___ BARIS DATA
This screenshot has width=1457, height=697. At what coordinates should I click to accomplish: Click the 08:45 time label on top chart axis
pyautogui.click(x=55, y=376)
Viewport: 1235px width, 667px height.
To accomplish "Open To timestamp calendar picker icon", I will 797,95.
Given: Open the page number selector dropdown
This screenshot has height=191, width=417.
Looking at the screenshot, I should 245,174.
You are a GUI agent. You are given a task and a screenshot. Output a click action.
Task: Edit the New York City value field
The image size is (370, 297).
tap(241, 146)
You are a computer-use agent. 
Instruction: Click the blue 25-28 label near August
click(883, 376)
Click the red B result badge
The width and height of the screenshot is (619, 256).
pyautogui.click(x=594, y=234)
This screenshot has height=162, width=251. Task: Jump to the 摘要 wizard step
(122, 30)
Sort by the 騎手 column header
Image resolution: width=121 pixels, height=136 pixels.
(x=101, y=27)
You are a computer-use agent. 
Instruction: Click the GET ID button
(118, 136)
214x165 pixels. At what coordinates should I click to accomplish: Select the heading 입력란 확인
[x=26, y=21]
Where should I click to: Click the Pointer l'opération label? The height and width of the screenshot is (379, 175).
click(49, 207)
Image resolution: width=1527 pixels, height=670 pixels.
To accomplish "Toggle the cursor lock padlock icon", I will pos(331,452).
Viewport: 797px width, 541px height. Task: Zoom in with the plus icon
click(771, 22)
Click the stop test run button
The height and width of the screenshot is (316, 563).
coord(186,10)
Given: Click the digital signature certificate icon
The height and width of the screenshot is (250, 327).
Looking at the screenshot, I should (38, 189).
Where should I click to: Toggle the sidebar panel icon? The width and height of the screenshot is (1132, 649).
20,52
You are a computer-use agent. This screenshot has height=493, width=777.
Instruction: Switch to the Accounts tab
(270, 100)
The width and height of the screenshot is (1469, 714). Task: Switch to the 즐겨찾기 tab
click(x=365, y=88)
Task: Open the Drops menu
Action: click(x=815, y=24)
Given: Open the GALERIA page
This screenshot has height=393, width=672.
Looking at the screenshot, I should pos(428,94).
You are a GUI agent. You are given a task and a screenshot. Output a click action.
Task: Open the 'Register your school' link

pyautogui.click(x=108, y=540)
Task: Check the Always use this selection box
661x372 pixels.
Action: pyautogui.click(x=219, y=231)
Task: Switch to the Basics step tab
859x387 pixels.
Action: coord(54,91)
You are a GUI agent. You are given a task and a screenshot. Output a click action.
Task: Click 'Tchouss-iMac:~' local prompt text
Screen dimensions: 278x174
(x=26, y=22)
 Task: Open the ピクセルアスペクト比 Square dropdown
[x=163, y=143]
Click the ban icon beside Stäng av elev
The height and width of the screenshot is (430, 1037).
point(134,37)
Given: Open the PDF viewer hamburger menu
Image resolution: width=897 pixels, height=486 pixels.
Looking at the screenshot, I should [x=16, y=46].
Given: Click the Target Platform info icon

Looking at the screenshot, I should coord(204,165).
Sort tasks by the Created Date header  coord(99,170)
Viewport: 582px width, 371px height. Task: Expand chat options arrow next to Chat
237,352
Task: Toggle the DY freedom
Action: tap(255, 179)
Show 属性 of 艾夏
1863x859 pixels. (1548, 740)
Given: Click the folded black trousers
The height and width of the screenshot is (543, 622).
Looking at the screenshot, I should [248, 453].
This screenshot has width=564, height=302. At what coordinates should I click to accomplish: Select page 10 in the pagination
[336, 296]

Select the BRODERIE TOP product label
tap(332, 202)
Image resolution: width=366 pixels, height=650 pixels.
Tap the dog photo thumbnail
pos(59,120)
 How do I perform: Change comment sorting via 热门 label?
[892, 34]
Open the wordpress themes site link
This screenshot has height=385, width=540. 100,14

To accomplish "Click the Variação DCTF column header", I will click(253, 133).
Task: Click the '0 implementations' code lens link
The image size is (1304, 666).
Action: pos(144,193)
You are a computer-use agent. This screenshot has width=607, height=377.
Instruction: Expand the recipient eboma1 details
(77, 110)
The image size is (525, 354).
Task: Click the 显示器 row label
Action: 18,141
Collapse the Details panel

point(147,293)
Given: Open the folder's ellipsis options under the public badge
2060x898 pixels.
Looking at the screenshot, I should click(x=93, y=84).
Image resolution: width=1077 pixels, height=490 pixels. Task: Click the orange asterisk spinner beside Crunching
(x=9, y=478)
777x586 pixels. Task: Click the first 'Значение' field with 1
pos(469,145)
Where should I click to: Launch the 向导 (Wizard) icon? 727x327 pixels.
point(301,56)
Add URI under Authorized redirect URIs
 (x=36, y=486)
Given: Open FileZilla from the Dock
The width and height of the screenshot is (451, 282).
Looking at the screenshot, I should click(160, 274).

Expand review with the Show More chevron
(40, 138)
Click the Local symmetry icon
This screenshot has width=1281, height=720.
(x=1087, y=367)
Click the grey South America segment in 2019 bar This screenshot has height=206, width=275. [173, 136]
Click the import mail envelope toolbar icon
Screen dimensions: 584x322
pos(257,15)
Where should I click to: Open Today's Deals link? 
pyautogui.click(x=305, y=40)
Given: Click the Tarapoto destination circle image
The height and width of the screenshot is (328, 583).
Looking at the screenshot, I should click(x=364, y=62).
______
▸ TUJUAN LATIHAN: Ganti "Instruction" dengan "Command" di semua baris, dari baris pertama sampai baris yang memuat "click(49, 207)". Tulis ulang baris-baris itu saja tanpa perubahan lain.

▸ HASIL TUGAS:
This screenshot has width=1457, height=697. At what coordinates should I click to accomplish: Click the 08:45 time label on top chart axis
pyautogui.click(x=55, y=376)
Viewport: 1235px width, 667px height.
To accomplish "Open To timestamp calendar picker icon", I will 797,95.
Given: Open the page number selector dropdown
This screenshot has height=191, width=417.
Looking at the screenshot, I should 245,174.
You are a GUI agent. You are given a task and a screenshot. Output a click action.
Task: Edit the New York City value field
The image size is (370, 297).
tap(241, 146)
You are a computer-use agent. 
Command: Click the blue 25-28 label near August
click(883, 376)
Click the red B result badge
The width and height of the screenshot is (619, 256).
pyautogui.click(x=594, y=234)
This screenshot has height=162, width=251. Task: Jump to the 摘要 wizard step
(122, 30)
Sort by the 騎手 column header
Image resolution: width=121 pixels, height=136 pixels.
(x=101, y=27)
You are a computer-use agent. 
Command: Click the GET ID button
(118, 136)
214x165 pixels. At what coordinates should I click to accomplish: Select the heading 입력란 확인
[x=26, y=21]
Where should I click to: Click the Pointer l'opération label? The height and width of the screenshot is (379, 175).
click(49, 207)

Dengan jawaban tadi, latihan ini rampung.